Elle lui renvoya un sourire un brin vicieux, qui devait lui être familier vu la façon dont il pinça la bouche – après tout, Regulus devait se traîner Bellatrix Lestrange en guise de cousine.
« Probable » lança-t-elle avec un entrain menaçant, « et c'est entièrement ta faute, puisque c'est ton sperme qui m'a fait tomber enceinte. Alors tu vas te montrer un amour de mari et accéder à la lubie de ta chère et tendre épouse, qui est de surnommer nos bébés avec des diminutifs aussi courts que pratiques et pas embarrassants. »
« C'est donc la conception que tu te fais du mariage ? Parce que je te fais tomber enceinte, je dois devenir ton esclave ? »
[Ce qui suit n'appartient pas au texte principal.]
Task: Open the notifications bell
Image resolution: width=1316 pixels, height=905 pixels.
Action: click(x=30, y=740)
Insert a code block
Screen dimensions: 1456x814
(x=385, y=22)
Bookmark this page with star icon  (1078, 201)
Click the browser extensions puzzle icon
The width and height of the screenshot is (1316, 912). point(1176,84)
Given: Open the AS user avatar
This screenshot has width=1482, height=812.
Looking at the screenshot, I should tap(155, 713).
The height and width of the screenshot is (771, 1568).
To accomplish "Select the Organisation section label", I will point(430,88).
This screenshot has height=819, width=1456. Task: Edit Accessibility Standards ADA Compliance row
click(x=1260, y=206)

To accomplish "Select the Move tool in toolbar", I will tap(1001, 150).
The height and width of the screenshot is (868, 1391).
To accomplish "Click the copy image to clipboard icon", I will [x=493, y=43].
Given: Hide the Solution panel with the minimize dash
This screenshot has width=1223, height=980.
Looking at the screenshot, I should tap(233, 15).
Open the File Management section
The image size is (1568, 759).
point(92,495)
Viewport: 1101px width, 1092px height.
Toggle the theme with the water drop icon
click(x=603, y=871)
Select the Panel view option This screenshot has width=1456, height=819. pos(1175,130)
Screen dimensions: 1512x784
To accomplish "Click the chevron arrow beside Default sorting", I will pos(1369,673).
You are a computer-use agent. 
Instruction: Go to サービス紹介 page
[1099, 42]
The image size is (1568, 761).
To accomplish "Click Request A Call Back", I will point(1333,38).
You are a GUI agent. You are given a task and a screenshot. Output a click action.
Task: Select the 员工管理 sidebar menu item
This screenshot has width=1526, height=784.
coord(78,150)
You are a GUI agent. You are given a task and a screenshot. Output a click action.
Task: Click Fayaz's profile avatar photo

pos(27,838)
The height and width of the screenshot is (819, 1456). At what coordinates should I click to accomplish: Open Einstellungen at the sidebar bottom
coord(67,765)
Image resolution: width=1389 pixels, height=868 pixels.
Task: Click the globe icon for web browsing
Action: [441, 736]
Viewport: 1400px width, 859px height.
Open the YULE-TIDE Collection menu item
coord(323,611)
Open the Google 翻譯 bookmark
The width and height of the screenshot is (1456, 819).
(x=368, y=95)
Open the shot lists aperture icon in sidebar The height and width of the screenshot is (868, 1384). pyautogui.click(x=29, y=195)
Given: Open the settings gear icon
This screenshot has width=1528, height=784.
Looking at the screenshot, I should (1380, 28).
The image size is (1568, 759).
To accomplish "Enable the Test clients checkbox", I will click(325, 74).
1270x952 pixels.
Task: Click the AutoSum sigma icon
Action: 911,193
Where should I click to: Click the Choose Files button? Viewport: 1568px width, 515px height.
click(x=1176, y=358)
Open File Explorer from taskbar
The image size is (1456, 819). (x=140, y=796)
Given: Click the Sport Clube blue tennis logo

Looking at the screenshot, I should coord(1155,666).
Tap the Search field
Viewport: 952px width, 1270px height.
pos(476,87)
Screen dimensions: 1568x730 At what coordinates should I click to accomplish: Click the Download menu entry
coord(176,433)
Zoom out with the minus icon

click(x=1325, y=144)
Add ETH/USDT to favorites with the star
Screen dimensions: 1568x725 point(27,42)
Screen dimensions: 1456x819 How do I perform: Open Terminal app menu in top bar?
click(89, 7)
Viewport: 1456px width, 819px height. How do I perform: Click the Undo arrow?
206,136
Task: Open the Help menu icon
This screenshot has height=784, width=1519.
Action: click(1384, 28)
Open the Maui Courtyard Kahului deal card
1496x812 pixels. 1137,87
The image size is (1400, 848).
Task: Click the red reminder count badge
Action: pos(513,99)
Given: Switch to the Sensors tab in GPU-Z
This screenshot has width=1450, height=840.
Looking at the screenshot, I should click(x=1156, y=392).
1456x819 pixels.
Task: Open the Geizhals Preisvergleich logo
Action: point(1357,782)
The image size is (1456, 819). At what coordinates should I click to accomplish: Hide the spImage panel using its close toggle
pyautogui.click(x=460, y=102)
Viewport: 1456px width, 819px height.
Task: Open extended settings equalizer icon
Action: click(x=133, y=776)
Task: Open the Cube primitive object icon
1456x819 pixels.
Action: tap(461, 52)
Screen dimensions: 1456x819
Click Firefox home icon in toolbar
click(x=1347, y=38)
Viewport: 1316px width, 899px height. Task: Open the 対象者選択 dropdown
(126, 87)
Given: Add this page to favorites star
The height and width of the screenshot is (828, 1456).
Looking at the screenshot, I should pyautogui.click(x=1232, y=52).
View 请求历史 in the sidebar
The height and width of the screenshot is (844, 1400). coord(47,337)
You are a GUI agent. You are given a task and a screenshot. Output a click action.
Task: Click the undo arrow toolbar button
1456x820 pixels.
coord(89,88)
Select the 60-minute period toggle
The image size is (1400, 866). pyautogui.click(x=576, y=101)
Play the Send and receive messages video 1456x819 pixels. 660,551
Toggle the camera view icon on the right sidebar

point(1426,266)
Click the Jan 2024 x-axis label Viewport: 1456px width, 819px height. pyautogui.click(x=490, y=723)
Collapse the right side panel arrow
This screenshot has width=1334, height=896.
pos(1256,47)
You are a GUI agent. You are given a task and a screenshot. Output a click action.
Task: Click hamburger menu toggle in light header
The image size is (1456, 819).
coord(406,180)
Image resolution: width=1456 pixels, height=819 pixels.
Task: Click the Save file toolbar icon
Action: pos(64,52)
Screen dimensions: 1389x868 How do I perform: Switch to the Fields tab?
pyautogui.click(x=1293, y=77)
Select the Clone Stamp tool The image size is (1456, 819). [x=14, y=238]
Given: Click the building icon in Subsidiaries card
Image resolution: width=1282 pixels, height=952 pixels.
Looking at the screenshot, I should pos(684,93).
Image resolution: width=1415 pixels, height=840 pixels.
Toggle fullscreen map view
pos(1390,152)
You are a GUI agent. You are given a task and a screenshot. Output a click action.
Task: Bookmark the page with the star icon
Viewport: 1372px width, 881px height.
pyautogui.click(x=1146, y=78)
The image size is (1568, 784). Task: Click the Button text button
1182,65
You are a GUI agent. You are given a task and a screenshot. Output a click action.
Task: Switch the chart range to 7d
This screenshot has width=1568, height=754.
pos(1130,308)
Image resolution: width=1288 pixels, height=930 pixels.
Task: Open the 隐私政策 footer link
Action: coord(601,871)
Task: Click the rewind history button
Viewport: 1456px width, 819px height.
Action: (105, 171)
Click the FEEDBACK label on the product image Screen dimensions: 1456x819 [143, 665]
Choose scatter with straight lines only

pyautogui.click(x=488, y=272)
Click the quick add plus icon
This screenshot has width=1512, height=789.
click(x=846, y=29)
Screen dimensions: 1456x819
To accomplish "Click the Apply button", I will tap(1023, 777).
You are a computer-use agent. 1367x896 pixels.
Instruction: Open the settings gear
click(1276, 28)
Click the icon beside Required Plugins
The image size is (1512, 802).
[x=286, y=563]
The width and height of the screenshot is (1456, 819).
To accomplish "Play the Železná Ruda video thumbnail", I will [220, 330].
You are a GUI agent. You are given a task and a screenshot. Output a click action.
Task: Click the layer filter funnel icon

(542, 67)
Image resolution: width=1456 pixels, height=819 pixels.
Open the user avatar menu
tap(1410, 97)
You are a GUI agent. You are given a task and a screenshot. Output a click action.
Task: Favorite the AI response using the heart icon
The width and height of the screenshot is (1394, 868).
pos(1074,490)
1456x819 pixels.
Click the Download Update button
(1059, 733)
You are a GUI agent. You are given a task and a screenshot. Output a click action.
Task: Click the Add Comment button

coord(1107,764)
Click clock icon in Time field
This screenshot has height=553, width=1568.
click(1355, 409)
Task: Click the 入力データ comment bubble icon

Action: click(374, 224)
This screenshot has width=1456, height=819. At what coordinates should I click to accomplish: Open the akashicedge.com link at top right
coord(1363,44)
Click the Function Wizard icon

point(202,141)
« Absolument ! Crois donc le témoignage d'une fille qui provient d'une union saine et heureuse, fondée sur un principe que mon propre père avait à cœur de répéter à ses rejetons, et c'est que Madame a toujours raison. »
Regulus ouvrit la bouche, puis la referma et se ratatina – oh, pas beaucoup mais néanmoins assez pour que cela se remarque.
« J'avais l'intention de protester » fit-il d'un ton vaincu, « mais comme c'était Maman l'autorité suprême dans la maison comparé à Papa... »
Bethany rayonna. Oui, elle pouvait définitivement s'habituer à être une femme mariée en fin de compte.
Pour ce qui était d'être mère… on verrait bien.